_SOURCE PASSAGE_
↓

Big Tech in Silicon Valley is already partnering closely with the Chinese government (see Apple's Tim Cook speaking at the Internet conference in Wuzhen, which showed new surveillance and tracking tools)

– China's government is using tech in new, Black Mirror-ish ways (see the social credit system), and the U.S. government is no doubt watching to see how those play out.

Discussing China on my radio show

On my Techtonic radio show this week (listen to the show, read the show notes, or download the podcast) I interviewed Yong Zhao, founder of Junzi Kitchen, a new Manhattan restaurant featuring modern Chinese cuisine. We had a wide-ranging conversation about China and its emerging use of technology.

Yong Zhao was very straightforward: he said China's rise is inevitable, and that our best hope – for the good of China and the rest of the world – is to foster friendship, rather than enmity. As for the social credit system, which Yong acknowledged can seem creepy, he said it was the natural progression for China's economy, which never had widespread credit cards or credit scores – and the system also fits the Party's goals of authoritarian control.

↑

_CHALLENGE 1_
Answer these from the passage on China and technology, one answer per line, marked the same way:
(a) At which event was Tim Cook speaking?
(b) What is the name of the restaurant Yong Zhao founded?
(c) According to Yong Zhao, what did China's economy never have widely?
_CHALLENGE 2_
Reproduce the passage on China and technology from "Discussing China on" to "use of technology.".
_CHALLENGE 3_
Write what comes next in the passage on China and technology, picking up after its last sentence.

_PROVIDED RECORDS_
↓

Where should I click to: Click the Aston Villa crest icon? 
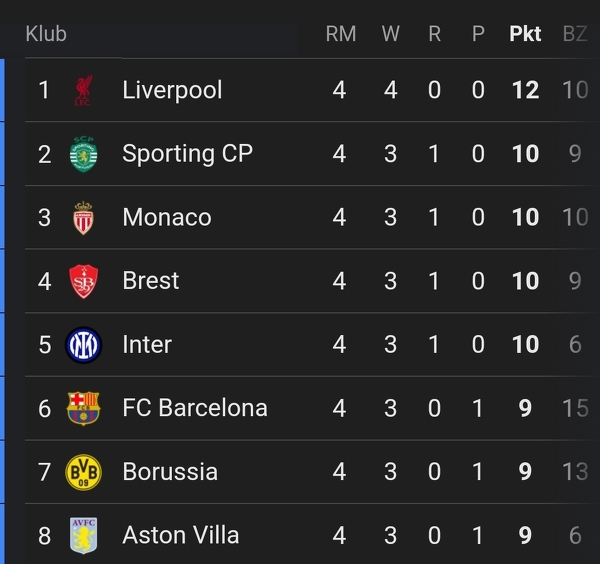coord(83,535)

↑
↓

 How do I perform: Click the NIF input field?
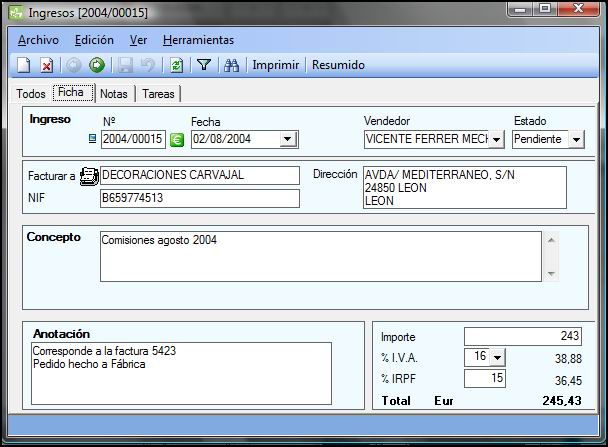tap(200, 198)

↑

_EXERCISE ANSWER 1_
(a) The Internet conference in Wuzhen
(b) Junzi Kitchen
(c) Credit cards or credit scores

_EXERCISE ANSWER 2_
Discussing China on my radio show

On my Techtonic radio show this week (listen to the show, read the show notes, or download the podcast) I interviewed Yong Zhao, founder of Junzi Kitchen, a new Manhattan restaurant featuring modern Chinese cuisine. We had a wide-ranging conversation about China and its emerging use of technology.

_EXERCISE ANSWER 3_
Finally, I'll add that Big Tech has been in China for some time, forming and expanding partnerships with the government there. Did you catch Tim Cook, CEO of Apple, at the opening ceremony of the Chinese Internet conference? This is the event where the New York Times said, "The technology enabling a full techno-police state was on hand." For his part, Mr. Cook extolled the conference for "developing a digital economy for openness." Around the same time, Apple removed over 600 apps from the app store in China, at the request of Party officials in Beijing. Whatever you think of these developments, they're increasing and accelerating.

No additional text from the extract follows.